Work instructions =>
- 1) In the excerpted text about Aurelia Plath, when did Aurelia say she wrote her replies to Sylvia's letters?
- 2) Carry on the text about Aurelia and Sylvia Plath, beginning right after its final sentence.

Excerpted text =>
• • • •
Sylvia noticed her mother’s passive-aggressive smiling through pain, calling anger “hurt,” wearing dowdy secondhand clothes to advertise her sacrifices, quoting books and sayings instead of speaking her mind, worrying, identifying too closely with her. But as attempts to control or manipulate Sylvia, these all failed.

 

We do not see here gaslighting, deception, stalking, monitoring, abuse, coercion, trickery, isolating, stonewalling and other tactics controllers and manipulators use.

Friday, December 30, 2022

Too Busy To Drink Sylvia's Blood

"Sylvia" the movie, 2003

Aurelia Plath taught five days a week during the academic year and usually summer school at Boston University. When her children Sylvia and Warren were in college Aurelia also tutored on weekends so they could buy clothing as good as their peers'. [1] When we realize that from 1942 Aurelia worked full time with a twice-daily 40-minute commute, plus evenings at home with two dependent parents and student papers and class planning to do, plus seeing friends and paying bills, and having (please note!) a son she cared for as much as she did her daughter, and personally liking to read and needing to sleep, Aurelia didn't have much time to suffocate Sylvia and drink her metaphorical blood.

Sylvia only imagined Aurelia was preoccupied with Sylvia. Like a much younger child, Sylvia seemed unaware that her mother's life was already full.

From her girlhood summer camp days until her death Sylvia wrote her mother weekly, often more. What if instead of saying Sylvia wrote so many letters because her mother needed reassurance, try taking the view that Sylvia was the insecure one, wanting to occupy the center of her mother's world and consume her time and resources despite the miles between them. 

(No working woman of forty-five needs an eighteen-year-old's reassurance.)

Aurelia told a reporter in 1979, "They say [Sylvia] wrote the letters to keep me happy, to hide the darker side. Sylvia? Putting herself out day after day? The reason she wrote those letters was to get a reply, and she always did. I wrote them on my lunch hours, with my sandwich beside me." [2] We learn from Sylvia's volumes of letters about Sylvia's dependence on Aurelia not only for letters but for favors and support: typing and mailing manuscripts, banking, giving feedback about her new poems, shopping and sending money and packages.
• • • •
Given data =>
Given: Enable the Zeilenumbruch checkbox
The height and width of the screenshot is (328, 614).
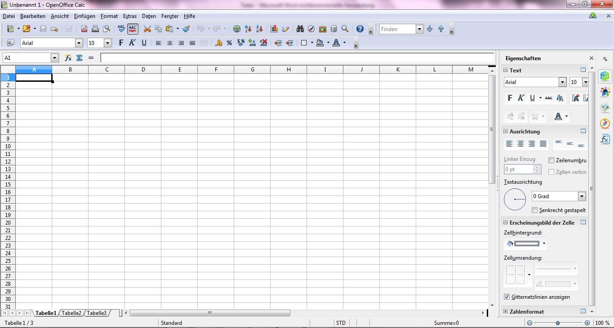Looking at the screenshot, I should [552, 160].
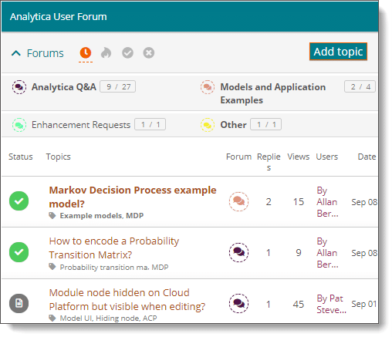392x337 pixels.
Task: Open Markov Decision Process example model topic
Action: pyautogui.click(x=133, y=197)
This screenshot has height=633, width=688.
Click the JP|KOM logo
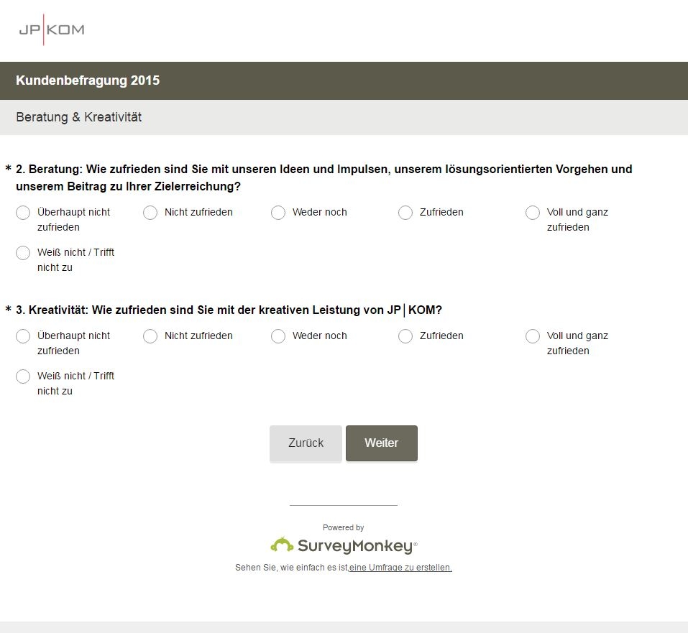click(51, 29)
• • • •
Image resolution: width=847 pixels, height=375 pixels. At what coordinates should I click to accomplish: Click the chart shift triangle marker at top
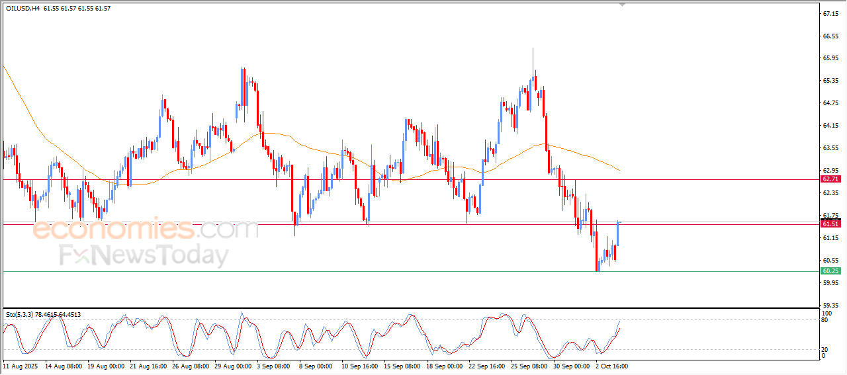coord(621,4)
• • • •
Responses per task =>
- 1) She wrote them on her lunch hours, with her sandwich beside her.

- 2)
Sylvia wrote from college so often that Aurelia sometimes had little to report except that Grammy had baked a cake last night. Sylvia read her mother's letters aloud to her roommate Marcia Brown to make fun of such trivia [3]. Although only ten mailings from Aurelia to Sylvia survive, from those and from Sylvia's replies we can see Aurelia's letters typically described family news, or books Aurelia was reading, and gave advice that Sylvia read as infantilizing or manipulative.

If genuinely bothered by her mother's letters Sylvia could have replied to them less often or not at all--or with honesty. But she did not. Casually we say "Sylvia wrote only what her mother wanted to hear," but read the letters and see how often she wrote her mother about distressing happenings and fearful moods; and no one knows what Aurelia wanted to hear. Maybe Aurelia wanted her lunch hour for her lunch. Sylvia's was the almost physical dependence, calling her mother's letters a "sustaining life force," and, when asking Aurelia for a quick reply, "Well do send me an infusion of energy, it will do me more good than thyroid."

[1] ASP to Leonard Sanazaro, Lilly.

[2] Robertson, Nan; NYT Book Review, October 9, 1979.

[3] Harriet Rosenstein's interview with Marcia Brown Stern, Emory.